Александра Королева: «Ты и твой персонаж — это два разных человека». Фото: «Республика» / Михаил Никитин
— Вы свободно владеете итальянским языком. Хотели бы петь в Италии?
— В Италии совершенно другая система музыкальной жизни. Система stagione — это когда с артистом подписывается контракт, певцы собираются на конкретную постановку, которая потом ставится н-ное количество раз, и потом все расходятся. Это интересный опыт и, конечно, приятно работать в интересных проектах (я всегда готова), но для меня приятнее и теплее для души иметь театр-дом. Здесь у меня родной коллектив, родные спектакли, и да, хорошо, может, периодически куда-то быть приглашенным, но я за театр-дом.
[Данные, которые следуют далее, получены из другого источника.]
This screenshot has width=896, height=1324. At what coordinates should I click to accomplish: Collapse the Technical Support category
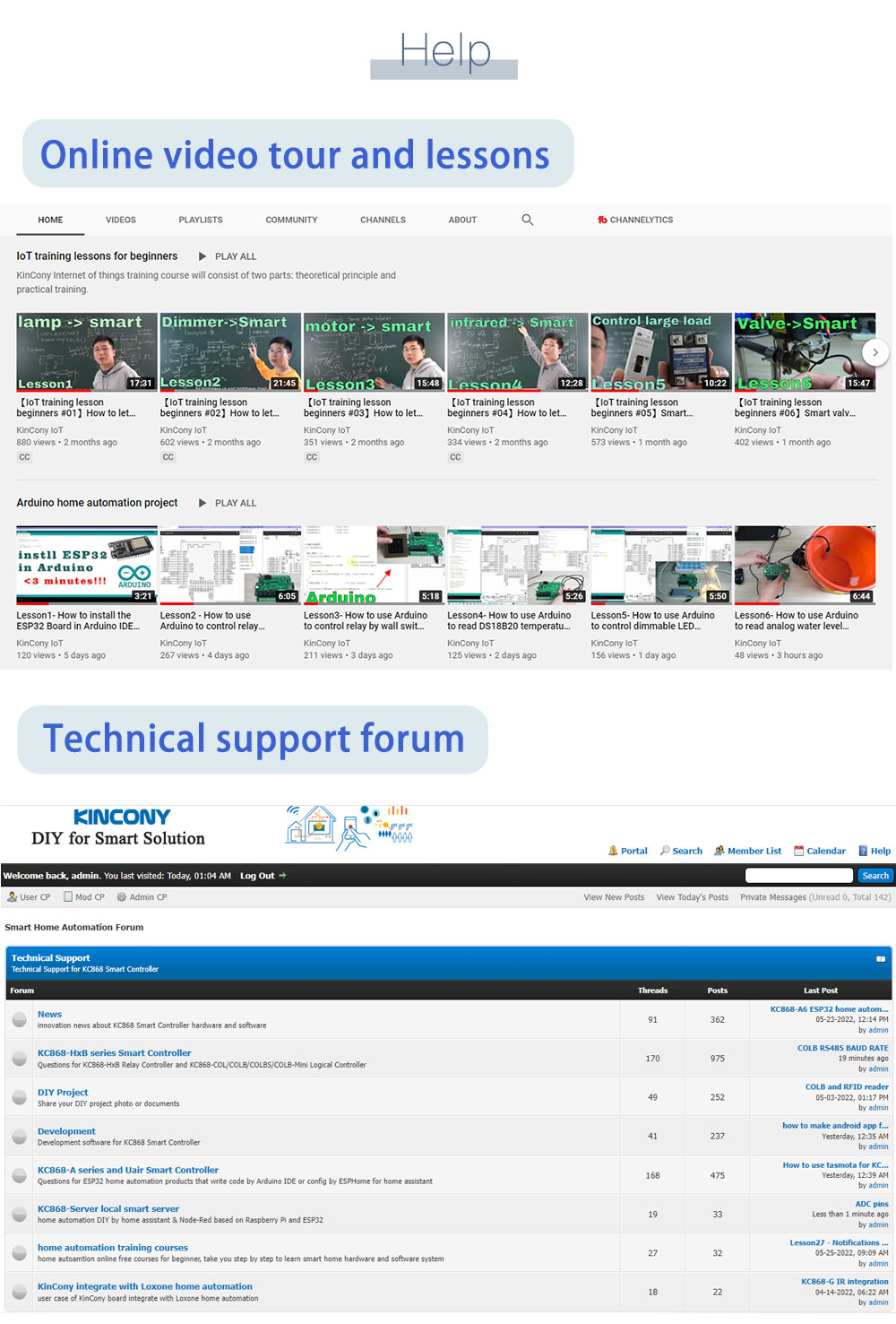click(880, 959)
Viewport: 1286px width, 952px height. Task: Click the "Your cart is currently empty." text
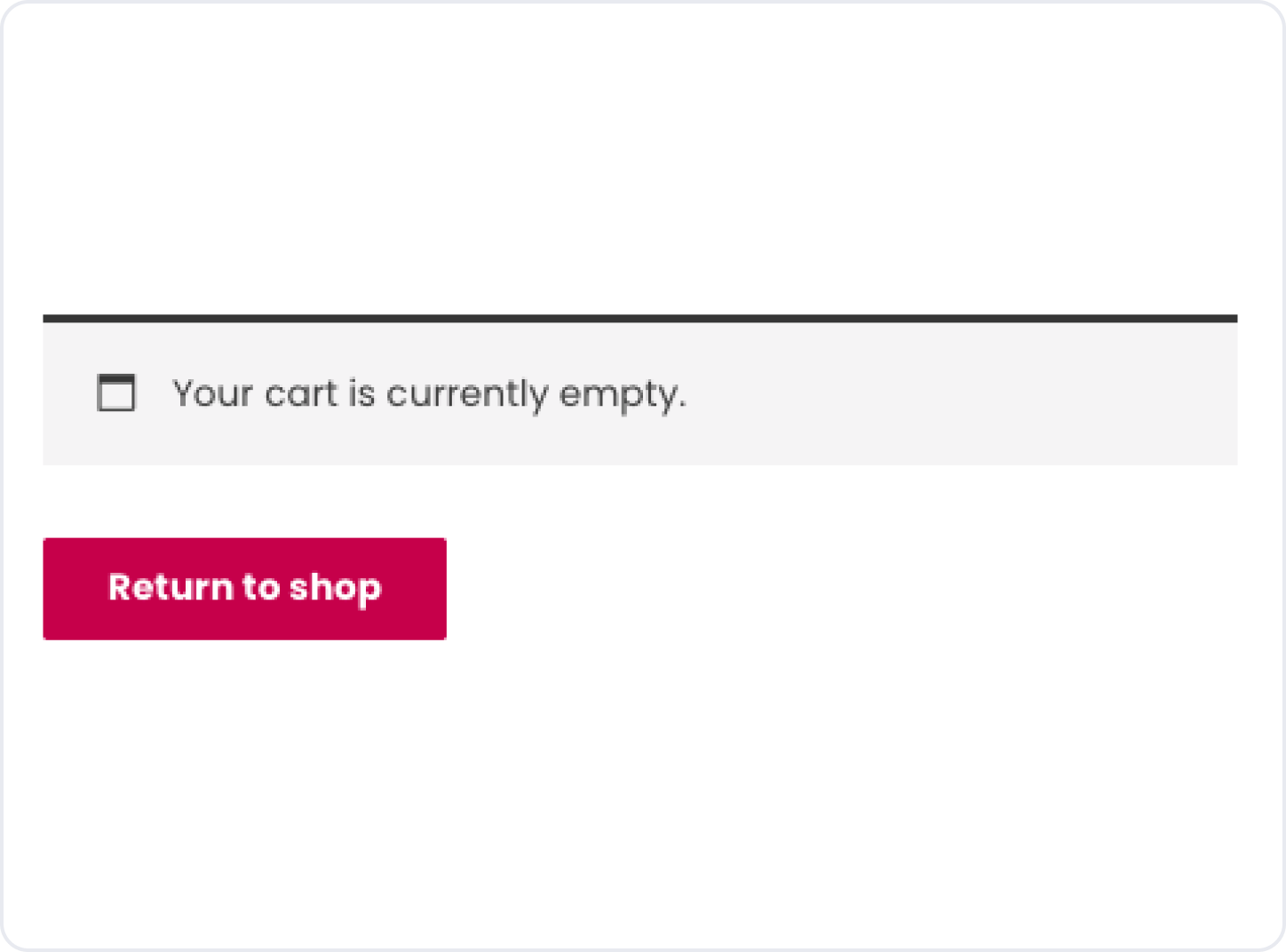point(429,393)
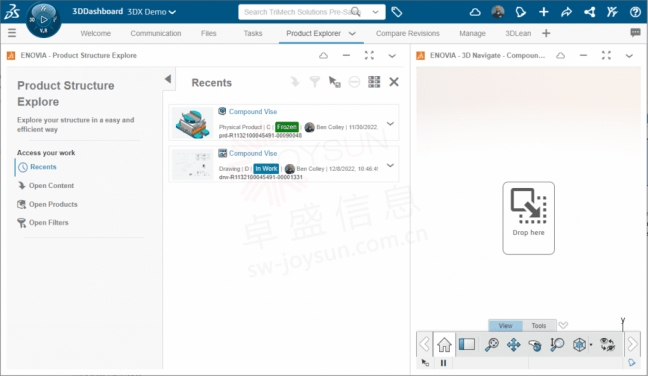Click the filter funnel icon in Recents

tap(314, 82)
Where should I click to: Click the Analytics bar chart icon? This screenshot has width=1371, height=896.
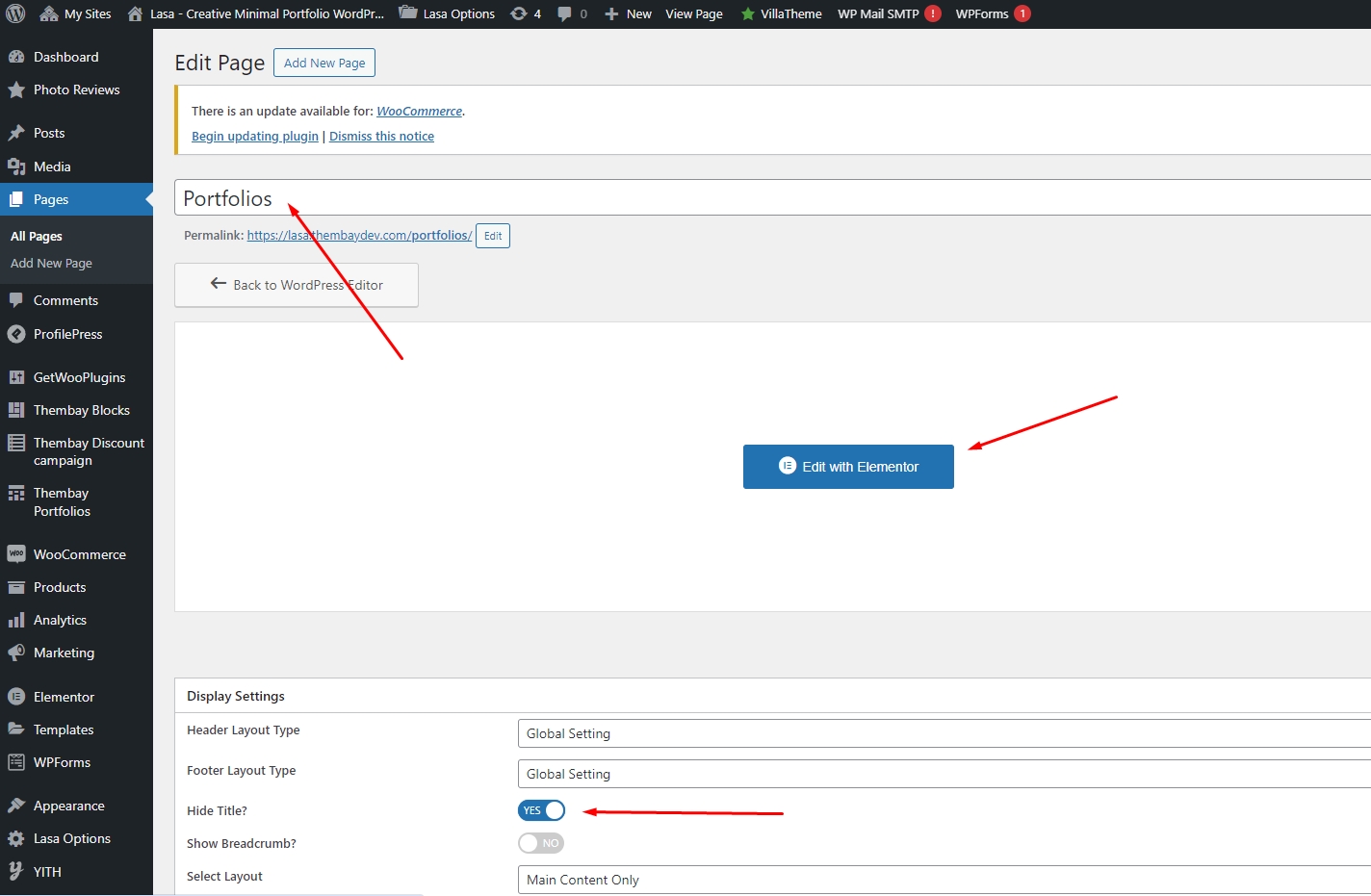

— Что бы вы хотели спеть здесь?
— Мне хотелось бы повторить здесь Сомнамбулу из оперы Беллини. Мне посчастливилось ее петь в Италии с потрясающим дирижером маэстро Маурицио Арена. Он много лет дирижировал в Teatro La Fenice в Венеции. Потрясающий профессионал. Амина (Сомнамбула) — настолько светлый, чистый и благородный персонаж, и это настолько невероятная музыка… Я даже не могу описать, какую гамму эмоций испытываю к этой опере и этой героине. Наверное, мечтой было бы еще хотя бы разок в жизни ее исполнить.

Александра Королева: «Я, вроде, не верю в магию и тому подобное, но у меня каждый год все сбывается». Фото: «Республика» / Михаил Никитин
— О чем вы еще мечтаете?
— Основная моя мечта исполнилась. Жизнь в театре — это невероятное счастье. Вот мы говорили вначале про суеверия и всякое такое… Я каждый Новый год сжигаю записку с желаниями над бокалом шампанского. Я, вроде, не верю в магию и тому подобное, но у меня каждый год все сбывается. Пока не было такого раза, чтобы не исполнилось. И как раз перед 2022 годом я загадывала, что хочу быть солисткой в театре, где будет репертуар для моего голоса. Я хотела, чтобы был хороший репертуар и хороший коллектив. Все сбылось! А дальше — только двигаться вперед.
«Персона» — мультимедийный авторский проект журналиста Анны Гриневич и фотографа Михаила Никитина. Это возможность поговорить с человеком об идеях, которые могли бы изменить жизнь, о миропорядке и ощущениях от него. Возможно, эти разговоры помогут и нам что-то прояснить в картине мира. Все портреты героев снимаются на пленку, являясь не иллюстрацией к тексту, а самостоятельной частью истории.